Ce natif de Leicester aura la lourde tâche de maintenir l’économie britannique à flot durant la tempête du Brexit.

Andrew Bailey, actuel patron de l’Autorité des marchés britanniques (FCA), a été nommé vendredi gouverneur de la Banque d’Angleterre (BoE), institution au rôle clé pour maintenir l’économie britannique à flot dans la tempête du Brexit.

Cet ex-gouverneur adjoint de la Banque d’Angleterre âgé de 60 ans prendra le 16 mars, pour huit ans, la suite du canadien Mark Carney, aux commandes de l’institut monétaire depuis 2013, a indiqué le ministre des Finances, Sajid Javid.

M. Bailey, favori pour le poste depuis des mois, aura donc été préféré aux autres finalistes évoqués depuis plusieurs mois, dont la patronne de la prestigieuse London School of Economics, Minouche Shafik, ex-adjointe de M. Carney, ou Ben Broadbent, gouverneur adjoint actuel chargé de la politique monétaire.

La candidature du natif de Leicester au Royaume-Uni, marié et père de deux enfants, pâtissait toutefois de plusieurs scandales financiers récents, notamment la chute du fonds de l’ex-investisseur vedette Neil Woodford.

Il arrive aux commandes de la BoE au moment où celle-ci est par ailleurs confrontée à une controverse après la révélation de fuites d’enregistrements de ses conférences de presse quelques secondes avant leur diffusion officielle. S’il se confirme que des investisseurs y ont eu accès, cela s’assimilerait à un délit d’initié.

Ce diplômé d’un doctorat de Queen’s College à Cambridge a commencé comme chercheur à la London School of Economics avant d’entrer à la BoE en 1985. Il dirige la FCA depuis 2016.
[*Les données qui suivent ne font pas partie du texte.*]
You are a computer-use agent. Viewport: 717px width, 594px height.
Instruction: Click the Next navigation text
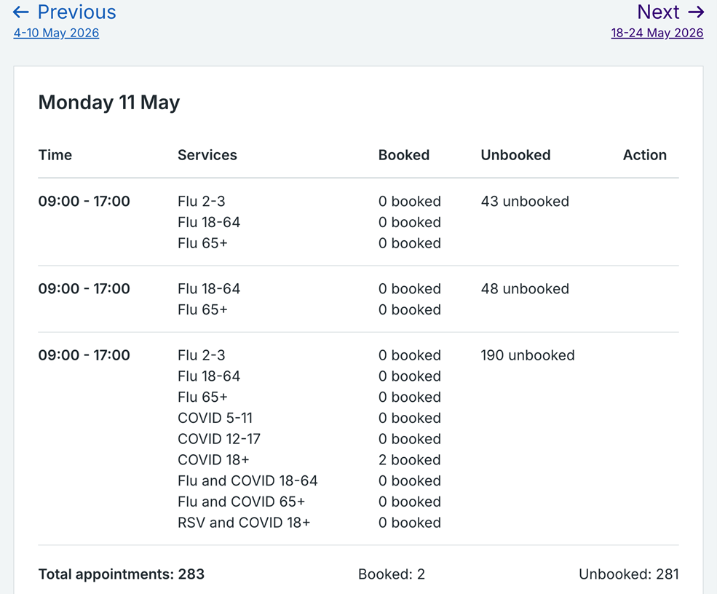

Il a eu un rôle clé à jouer pendant la crise financière pendant laquelle il était responsable des opérations spéciales de l’institut monétaire pour résoudre les problèmes du secteur bancaire, jouant notamment un rôle pivot dans le sauvetage gouvernemental de la banque Royal Bank of Scotland.

L’homme aura la lourde tâche de mener la politique monétaire du Royaume-Uni au moment de sa sortie de l’Union européenne, promise par le Premier ministre Boris Johnson pour le 31 janvier, tandis que l’économie britannique patine, freinée par trois ans et demi de brouillard autour du Brexit.